Diante da dificuldade de o país obter crédito externo, bancos estrangeiros informam clientes sobre possível novo default

Agências classificadoras de risco reduzem notas do país e põem em dúvida eficiência das medidas para frear a perda de qualidade externa

ADRIANA KÜCHLER
DE BUENOS AIRES

Com dívida em alta e sem acesso ao crédito internacional, a Argentina volta a viver o fantasma do default, segundo informes de bancos estrangeiros divulgados na semana passada pela imprensa local.
"Os mercados começaram a se perguntar se o país está à beira de outro default", diz o informe do Lehman Brothers, sob o título "A Montanha-Russa da Argentina". Em seu último relatório, o Morgan Stanley atestou que os elevados gastos públicos do país anularão o aumento da arrecadação.
Os informes vieram à tona numa semana negativa para a economia argentina. Na segunda-feira, a agência de classificação de risco Standard & Poor's decidiu rebaixar a nota do país de "B+" para "B", cinco níveis abaixo do Brasil e do Peru e no mesmo nível do Paraguai, longe do grau de investimento.
O comunicado da agência destaca "os crescentes desafios econômicos e a baixa probabilidade de que o governo aplique medidas corretivas para frear a perda de qualidade creditícia". Na quinta-feira, a agência Moody's baixou a perspectiva da economia argentina de "positiva" para "estável".
Na segunda-feira, a Argentina teve de comprar títulos de sua dívida no mercado para frear a forte tendência de queda desses bônus, após a venda de US$ 1 bilhão em títulos para o governo da Venezuela, e dissolver os rumores sobre um novo default no país.
A presidente argentina, Cristina Kirchner, criticou as agências classificadoras. "Há alguns setores do "establishment" internacional que não nos perdoam pelo cancelamento da dívida com o FMI (Fundo Monetário Internacional)", disse ela.
Em 2001, o país entrou em uma grave crise política e econômica e declarou o calote da dívida, de US$ 144,22 bilhões, equivalentes a 54% do PIB (Produto Interno Bruto).
Em junho deste ano, a dívida argentina superou pela primeira vez os valores de 2001.
"A Argentina tem imagem de fraudadora no mercado externo. Sem credibilidade, ninguém quer emprestar dinheiro", diz Aldo Abram, diretor do Centro de Pesquisa de Instituições e Mercados da Argentina.

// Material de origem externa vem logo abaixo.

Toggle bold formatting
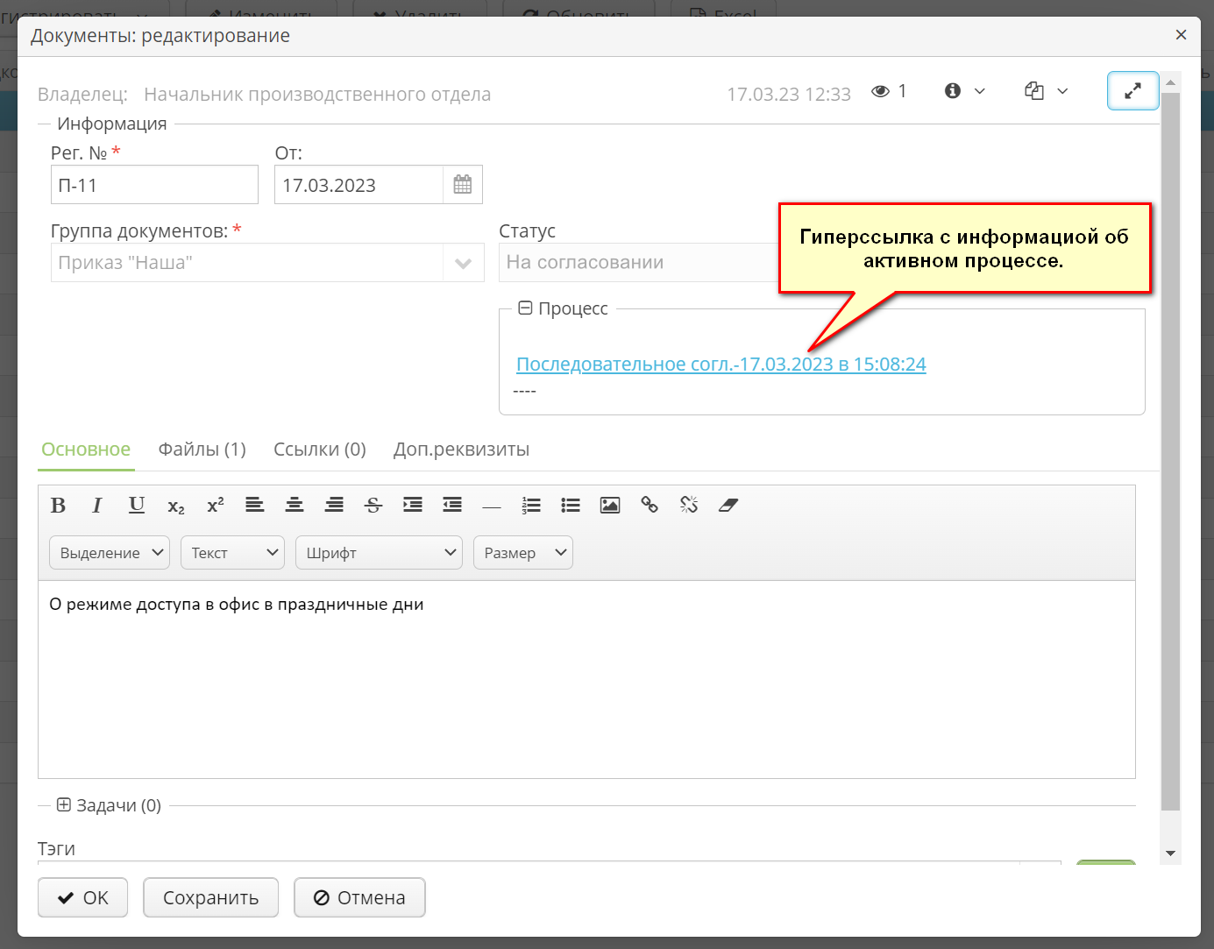The width and height of the screenshot is (1214, 949). tap(58, 505)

Uma série de fatores, além do default, teria destruído a credibilidade argentina no cenário internacional, segundo o economista. Entre eles, estão a falta de reconhecimento dos "holdouts" -detentores de títulos da dívida que não aceitaram a renegociação feita em 2005-, a dificuldade em negociar um débito de US$ 6,5 bilhões com o Clube de Paris, que impede a obtenção de financiamento externo, e a suspeita de manipulação do índice de inflação.

Gastos públicos
A Argentina precisa de financiamento já que o seu superávit primário (economia do governo para pagar os juros da dívida) é de 3,5% do PIB, enquanto necessita de 5% para se financiar. Apesar de manter bom nível de arrecadação, os gastos públicos do país, com sua política de subsídios, crescem cerca de 40% ao ano.

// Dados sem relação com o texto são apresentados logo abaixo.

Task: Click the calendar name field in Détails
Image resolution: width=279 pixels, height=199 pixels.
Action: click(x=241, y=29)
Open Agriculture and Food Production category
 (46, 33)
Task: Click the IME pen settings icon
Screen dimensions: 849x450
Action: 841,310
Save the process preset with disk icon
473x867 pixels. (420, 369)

Nos últimos três anos, esse financiamento veio da Venezuela, que comprou, desde então, US$ 6,3 bilhões em títulos da dívida argentina.

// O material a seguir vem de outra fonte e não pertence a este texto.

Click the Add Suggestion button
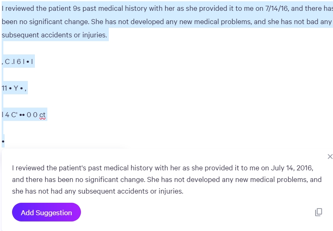Viewport: 333px width, 231px height. click(x=47, y=212)
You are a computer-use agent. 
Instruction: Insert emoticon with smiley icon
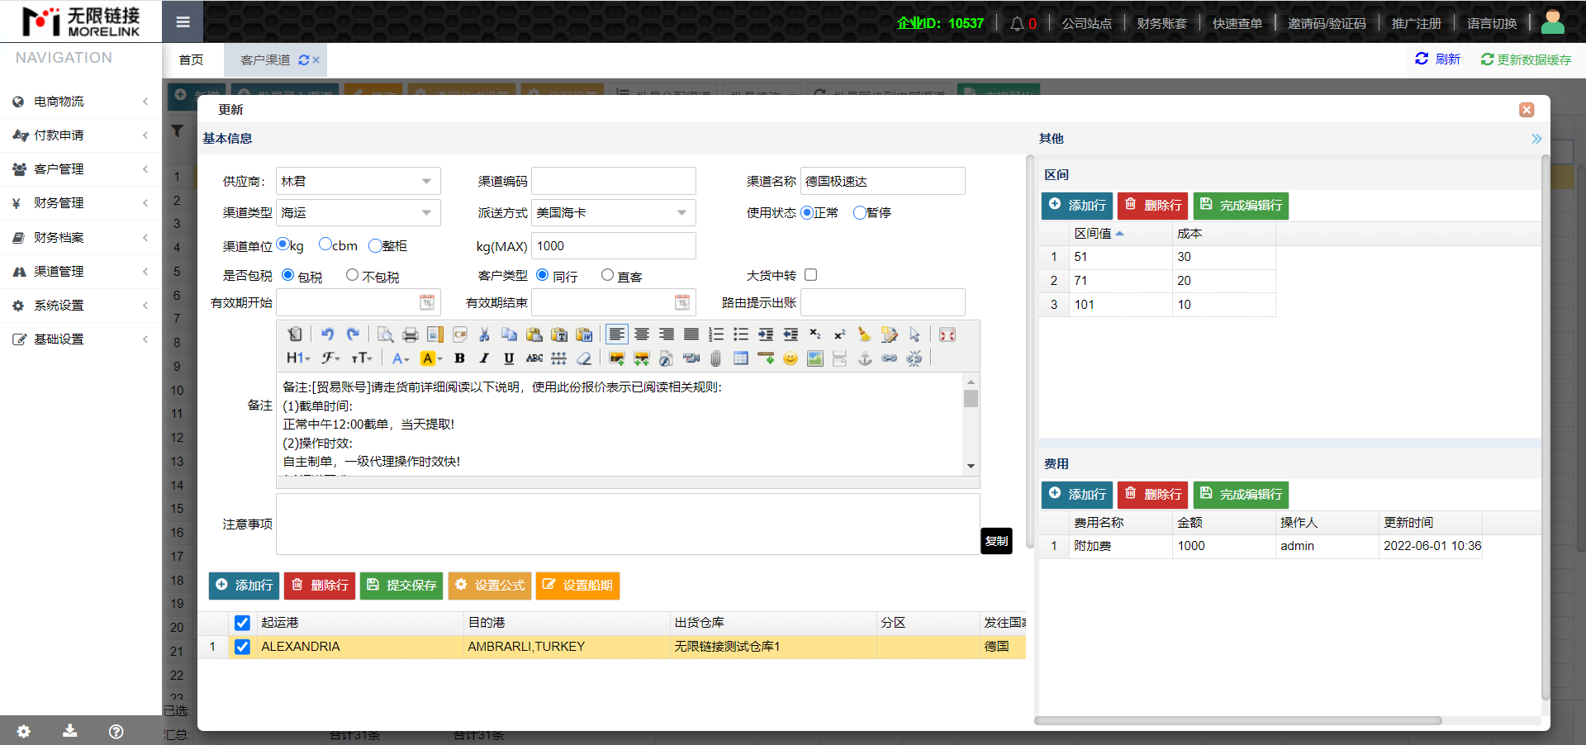(791, 358)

"O país está isolado dos mercados internacionais desde 2001. É como se ainda estivesse em default técnico. Nesse cenário, estamos condenados a depender do financiamento da Venezuela", afirma o economista e ex-secretário de Indústria Dante Sica.
Há algumas semanas, a Argentina vendeu US$ 1 bilhão em títulos a taxas de 15% ao governo da Venezuela. Em seguida, o governo venezuelano os negociou com bancos do país, que começaram a liquidá-los, o que fez os bônus despencarem.
Segundo um representante do Goldman Sachs citado pelo jornal "La Nación", "é um paradoxo que um país que cresce a taxas sólidas ainda careça de acesso direto aos mercados e tenha de pagar 15% para colocar sua dívida".
Os valores se recuperaram com a recompra dos bônus pelo governo na semana passada. O ex-ministro da Economia Aldo Ferrer, referência de Cristina em temas econômicos, elogiou a ação de tranqüilizar os mercados. "Os mercados são muito temperamentais, às vezes se movem por motivos que não têm fundamentos em fatos. A situação da Argentina é sólida e é preciso transmitir segurança", disse à agência Telam.
Para os analistas, evitar o default é possível. "A fórmula é gastar menos e arrecadar mais. E negociar com o Clube de Paris para garantir outros financiamentos", diz Sica.